Description of the task »
Reproduce the data below word for word, from its first line through the line containing "will tap(905, 323).", with both ends included.

Interface element data »

.....

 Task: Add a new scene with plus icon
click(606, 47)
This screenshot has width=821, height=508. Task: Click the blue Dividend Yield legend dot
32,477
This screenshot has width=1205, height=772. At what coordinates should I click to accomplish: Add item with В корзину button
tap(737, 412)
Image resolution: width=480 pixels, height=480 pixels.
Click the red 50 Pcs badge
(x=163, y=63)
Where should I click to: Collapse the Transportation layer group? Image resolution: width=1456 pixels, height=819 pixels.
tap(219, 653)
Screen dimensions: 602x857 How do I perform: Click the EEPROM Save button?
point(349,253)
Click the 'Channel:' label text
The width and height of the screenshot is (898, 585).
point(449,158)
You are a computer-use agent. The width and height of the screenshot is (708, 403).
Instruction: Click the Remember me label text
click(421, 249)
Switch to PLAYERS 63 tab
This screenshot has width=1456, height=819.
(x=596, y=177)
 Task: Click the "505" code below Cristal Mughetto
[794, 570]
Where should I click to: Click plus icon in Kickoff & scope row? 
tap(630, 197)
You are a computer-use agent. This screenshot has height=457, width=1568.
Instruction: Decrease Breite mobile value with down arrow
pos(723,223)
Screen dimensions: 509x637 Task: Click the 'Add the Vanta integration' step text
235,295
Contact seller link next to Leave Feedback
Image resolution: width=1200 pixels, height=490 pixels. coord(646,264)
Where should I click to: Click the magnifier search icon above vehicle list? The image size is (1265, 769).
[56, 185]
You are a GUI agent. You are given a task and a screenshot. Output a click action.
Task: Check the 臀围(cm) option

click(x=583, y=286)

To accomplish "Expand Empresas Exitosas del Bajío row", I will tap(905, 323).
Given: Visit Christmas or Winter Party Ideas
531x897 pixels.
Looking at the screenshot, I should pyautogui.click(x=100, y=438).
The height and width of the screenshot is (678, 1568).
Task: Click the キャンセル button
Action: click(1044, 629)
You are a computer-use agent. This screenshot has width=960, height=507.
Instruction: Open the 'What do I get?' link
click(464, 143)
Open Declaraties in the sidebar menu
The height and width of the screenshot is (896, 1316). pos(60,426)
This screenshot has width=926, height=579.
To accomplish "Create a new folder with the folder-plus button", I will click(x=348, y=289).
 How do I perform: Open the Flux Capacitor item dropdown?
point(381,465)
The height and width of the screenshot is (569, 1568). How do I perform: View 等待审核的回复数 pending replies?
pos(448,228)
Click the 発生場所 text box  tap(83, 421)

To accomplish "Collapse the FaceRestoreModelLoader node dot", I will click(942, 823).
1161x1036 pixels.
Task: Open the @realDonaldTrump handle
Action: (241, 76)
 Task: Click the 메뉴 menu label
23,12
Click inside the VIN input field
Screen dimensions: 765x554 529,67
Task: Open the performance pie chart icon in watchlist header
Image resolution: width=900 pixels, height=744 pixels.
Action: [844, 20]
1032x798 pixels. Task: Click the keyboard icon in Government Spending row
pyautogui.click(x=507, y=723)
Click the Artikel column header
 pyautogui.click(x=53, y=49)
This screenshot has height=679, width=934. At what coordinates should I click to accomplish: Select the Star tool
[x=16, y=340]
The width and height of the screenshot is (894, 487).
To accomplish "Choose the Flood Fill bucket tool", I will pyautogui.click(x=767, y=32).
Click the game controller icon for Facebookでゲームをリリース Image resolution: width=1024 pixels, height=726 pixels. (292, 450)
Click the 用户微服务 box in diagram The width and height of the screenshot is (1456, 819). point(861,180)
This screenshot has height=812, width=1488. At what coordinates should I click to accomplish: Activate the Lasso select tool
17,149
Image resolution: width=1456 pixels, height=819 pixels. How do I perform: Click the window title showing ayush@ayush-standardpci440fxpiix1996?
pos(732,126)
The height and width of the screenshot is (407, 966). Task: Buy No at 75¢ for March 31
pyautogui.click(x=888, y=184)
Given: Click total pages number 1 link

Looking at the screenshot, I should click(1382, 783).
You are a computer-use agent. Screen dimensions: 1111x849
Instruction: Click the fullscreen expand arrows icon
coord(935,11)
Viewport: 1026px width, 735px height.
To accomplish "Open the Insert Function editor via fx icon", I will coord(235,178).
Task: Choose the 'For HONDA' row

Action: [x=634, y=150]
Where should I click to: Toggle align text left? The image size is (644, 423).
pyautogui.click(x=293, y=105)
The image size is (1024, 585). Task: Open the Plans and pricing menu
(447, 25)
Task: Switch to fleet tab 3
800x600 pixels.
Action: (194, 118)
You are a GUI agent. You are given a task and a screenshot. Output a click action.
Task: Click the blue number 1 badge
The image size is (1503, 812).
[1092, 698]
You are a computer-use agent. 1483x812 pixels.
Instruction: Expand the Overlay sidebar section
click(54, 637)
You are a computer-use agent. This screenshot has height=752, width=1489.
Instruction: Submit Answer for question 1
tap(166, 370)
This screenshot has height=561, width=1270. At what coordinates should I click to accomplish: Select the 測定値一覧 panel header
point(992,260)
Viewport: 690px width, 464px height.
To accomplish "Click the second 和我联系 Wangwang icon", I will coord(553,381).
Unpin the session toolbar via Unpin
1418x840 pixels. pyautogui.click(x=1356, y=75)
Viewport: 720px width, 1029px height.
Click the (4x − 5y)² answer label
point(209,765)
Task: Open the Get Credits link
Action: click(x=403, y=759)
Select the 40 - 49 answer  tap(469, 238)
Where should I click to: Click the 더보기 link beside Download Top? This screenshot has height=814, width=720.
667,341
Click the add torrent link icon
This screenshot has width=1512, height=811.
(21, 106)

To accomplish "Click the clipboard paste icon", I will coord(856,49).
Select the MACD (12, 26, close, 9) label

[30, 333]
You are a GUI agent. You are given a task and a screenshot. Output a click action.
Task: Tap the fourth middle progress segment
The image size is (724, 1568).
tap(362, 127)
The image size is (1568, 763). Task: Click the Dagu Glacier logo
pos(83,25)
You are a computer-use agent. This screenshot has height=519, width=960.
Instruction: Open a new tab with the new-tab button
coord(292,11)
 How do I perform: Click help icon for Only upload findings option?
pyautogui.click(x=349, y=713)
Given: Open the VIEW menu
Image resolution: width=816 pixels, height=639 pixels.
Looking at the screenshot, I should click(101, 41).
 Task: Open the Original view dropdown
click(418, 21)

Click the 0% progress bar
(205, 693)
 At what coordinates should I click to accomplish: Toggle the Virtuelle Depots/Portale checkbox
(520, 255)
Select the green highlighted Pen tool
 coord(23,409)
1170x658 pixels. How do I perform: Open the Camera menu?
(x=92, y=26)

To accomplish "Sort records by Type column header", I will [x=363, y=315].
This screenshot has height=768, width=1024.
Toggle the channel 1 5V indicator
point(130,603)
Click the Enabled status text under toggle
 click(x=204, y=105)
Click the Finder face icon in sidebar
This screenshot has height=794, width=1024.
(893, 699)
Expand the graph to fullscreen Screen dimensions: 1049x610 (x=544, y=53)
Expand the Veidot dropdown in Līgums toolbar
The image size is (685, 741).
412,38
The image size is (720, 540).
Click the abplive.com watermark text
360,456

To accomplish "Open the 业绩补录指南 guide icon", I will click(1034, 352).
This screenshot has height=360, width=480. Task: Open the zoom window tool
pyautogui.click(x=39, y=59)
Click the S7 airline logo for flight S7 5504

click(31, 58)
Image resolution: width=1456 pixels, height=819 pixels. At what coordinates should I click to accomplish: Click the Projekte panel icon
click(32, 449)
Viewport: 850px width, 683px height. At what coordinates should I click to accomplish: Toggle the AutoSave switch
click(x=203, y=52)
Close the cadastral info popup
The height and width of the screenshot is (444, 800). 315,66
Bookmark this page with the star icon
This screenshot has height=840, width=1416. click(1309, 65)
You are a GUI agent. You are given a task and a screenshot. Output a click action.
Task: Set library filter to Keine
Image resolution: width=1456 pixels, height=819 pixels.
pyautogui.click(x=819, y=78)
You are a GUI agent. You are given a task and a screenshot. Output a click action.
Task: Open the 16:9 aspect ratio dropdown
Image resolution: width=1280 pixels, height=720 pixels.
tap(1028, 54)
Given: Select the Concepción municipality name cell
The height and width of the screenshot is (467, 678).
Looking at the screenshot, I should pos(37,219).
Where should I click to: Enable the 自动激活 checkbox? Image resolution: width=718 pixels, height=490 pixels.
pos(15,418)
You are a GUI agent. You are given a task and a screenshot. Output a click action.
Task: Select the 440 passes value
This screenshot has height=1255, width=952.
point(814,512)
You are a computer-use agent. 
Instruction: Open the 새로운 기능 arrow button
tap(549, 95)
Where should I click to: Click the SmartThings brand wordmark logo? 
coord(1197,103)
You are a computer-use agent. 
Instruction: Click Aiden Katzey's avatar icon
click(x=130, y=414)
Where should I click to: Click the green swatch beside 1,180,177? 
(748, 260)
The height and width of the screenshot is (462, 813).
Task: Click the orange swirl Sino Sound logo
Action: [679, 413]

.....

Answer »
 Task: Add a new scene with plus icon
click(606, 47)
This screenshot has width=821, height=508. Task: Click the blue Dividend Yield legend dot
32,477
This screenshot has width=1205, height=772. At what coordinates should I click to accomplish: Add item with В корзину button
tap(737, 412)
Image resolution: width=480 pixels, height=480 pixels.
Click the red 50 Pcs badge
(x=163, y=63)
Where should I click to: Collapse the Transportation layer group? Image resolution: width=1456 pixels, height=819 pixels.
tap(219, 653)
Screen dimensions: 602x857 How do I perform: Click the EEPROM Save button?
point(349,253)
Click the 'Channel:' label text
The width and height of the screenshot is (898, 585).
point(449,158)
You are a computer-use agent. The width and height of the screenshot is (708, 403).
Instruction: Click the Remember me label text
click(421, 249)
Switch to PLAYERS 63 tab
This screenshot has width=1456, height=819.
(x=596, y=177)
 Task: Click the "505" code below Cristal Mughetto
[794, 570]
Where should I click to: Click plus icon in Kickoff & scope row? 
tap(630, 197)
You are a computer-use agent. This screenshot has height=457, width=1568.
Instruction: Decrease Breite mobile value with down arrow
pos(723,223)
Screen dimensions: 509x637 Task: Click the 'Add the Vanta integration' step text
235,295
Contact seller link next to Leave Feedback
Image resolution: width=1200 pixels, height=490 pixels. coord(646,264)
Where should I click to: Click the magnifier search icon above vehicle list? The image size is (1265, 769).
[56, 185]
You are a GUI agent. You are given a task and a screenshot. Output a click action.
Task: Check the 臀围(cm) option

click(x=583, y=286)

To accomplish "Expand Empresas Exitosas del Bajío row", I will tap(905, 323).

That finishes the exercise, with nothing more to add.